Yeni tramvaylar, yeni hat inşaatı falan derken Belediye bir dolu borca girdi. Eee.. bunu bir yerlerden amorti etmesi gerekmez mi?
Toplu ulaşımı kullanan her zamanki sen, ben, bizim oğlan.. Kullanıcı sayısında artma yoksa, gelir de de artma sağlanamaz. O zaman kâr artırmak isteniyorsa, bilet ücretlerinin artması gayet normal.
Şimdi de konuya pencereyi açıp, dışarıya sarkarak bakalım..

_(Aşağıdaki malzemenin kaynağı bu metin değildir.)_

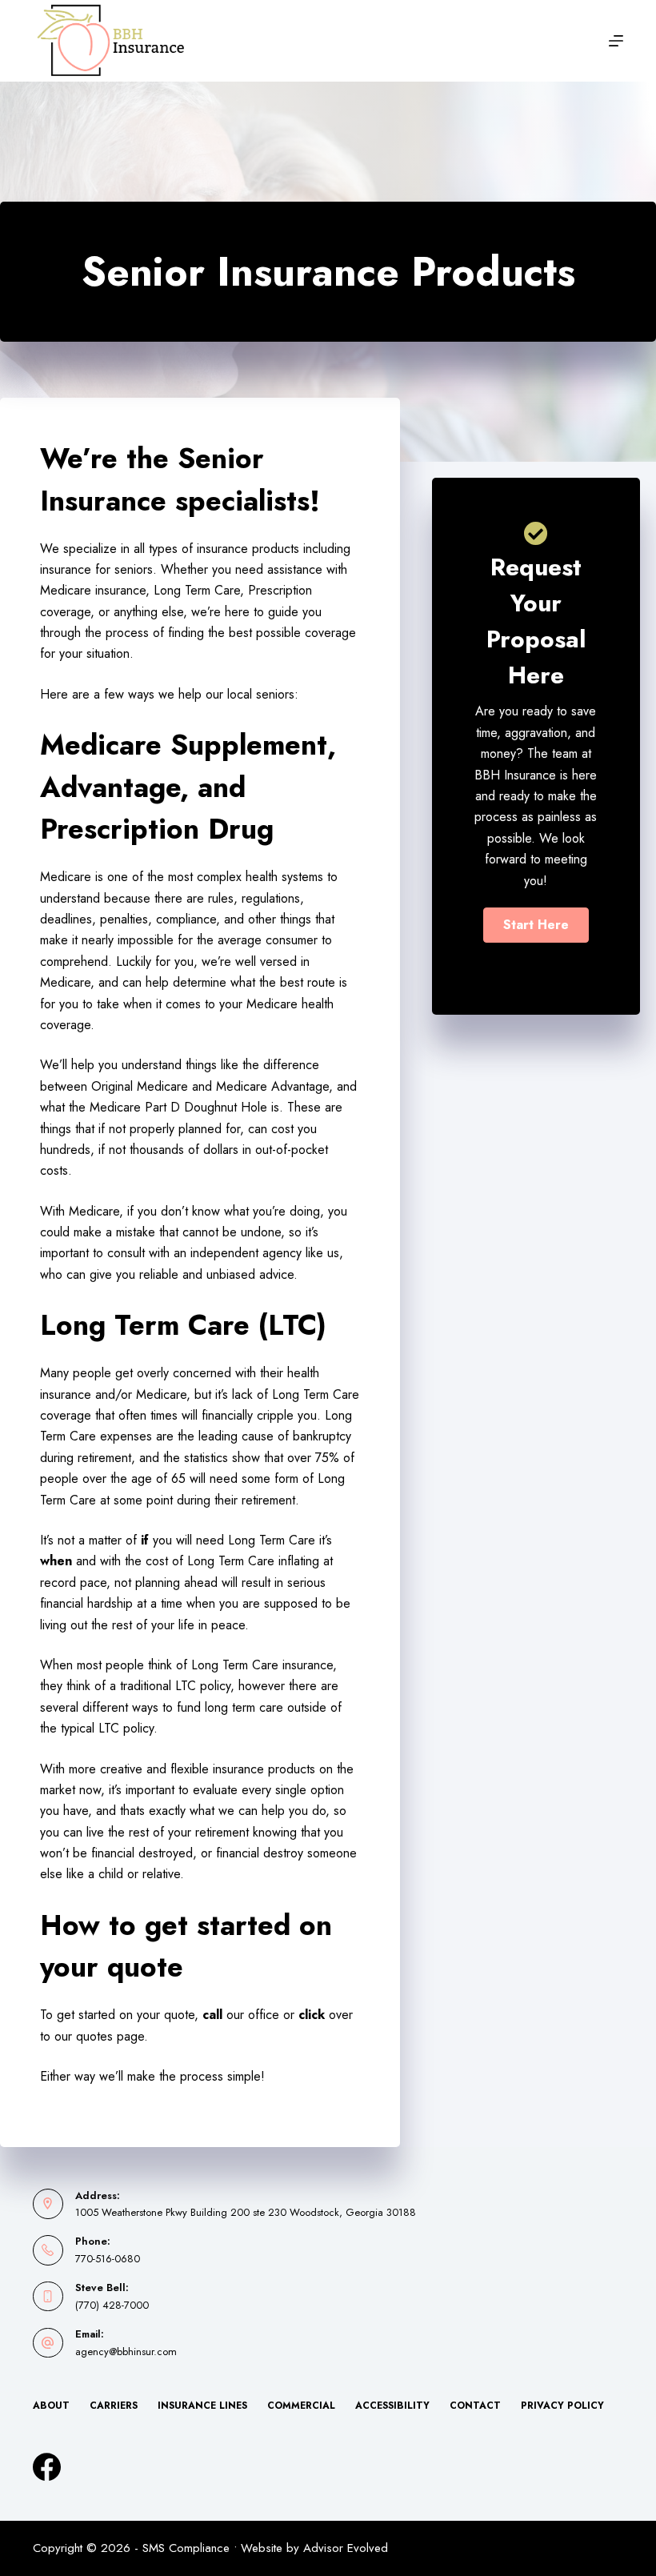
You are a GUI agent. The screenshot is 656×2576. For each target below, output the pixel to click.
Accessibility (392, 2406)
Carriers (114, 2406)
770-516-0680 (107, 2258)
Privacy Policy (562, 2406)
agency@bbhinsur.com (126, 2351)
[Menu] (616, 41)
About (51, 2406)
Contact (475, 2406)
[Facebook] (47, 2467)
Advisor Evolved (345, 2548)
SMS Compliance (186, 2548)
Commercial (301, 2406)
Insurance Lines (202, 2406)
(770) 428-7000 (112, 2305)
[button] (536, 925)
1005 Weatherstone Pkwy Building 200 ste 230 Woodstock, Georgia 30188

Dışarıya sarkıp baktığımda gördüğüm manzara şu ki, herkes kaldırımda.. Toplu ulaşımı kullananlara “zengin” gözüyle bakılıyor.
Ama benim aradığım manzara ve insanlar buradan görünmüyor!
Bana pencereden bakmak yetmez deyip, dama çıkıyorum!
Şimdiki bakış açım hem konuya hakim konumda, hem de geniş çapta..
Konya’ya metro isteyenleri görür gibiyim. Hepsi kaldırımda! Yürüyemiyorlar bile. Oturmuşlar bir ağaç gölgesine, metronun gelmesini bekliyorlar. Daha çok bekleyecekler, haberleri yok. Aralarında “bu şehre metro lazım” diye konuşuyorlar. Şehre alınan yeni tramvayların, 3-5 km döşenen yeni rayların zammını kaldıramamışlar, gelmişler burada “metro yapılsın” diyorlar. Bir metronun sadece havalandırma maliyeti şuan ki tramvayların toplam maliyetine denk olur. Haberleri yok!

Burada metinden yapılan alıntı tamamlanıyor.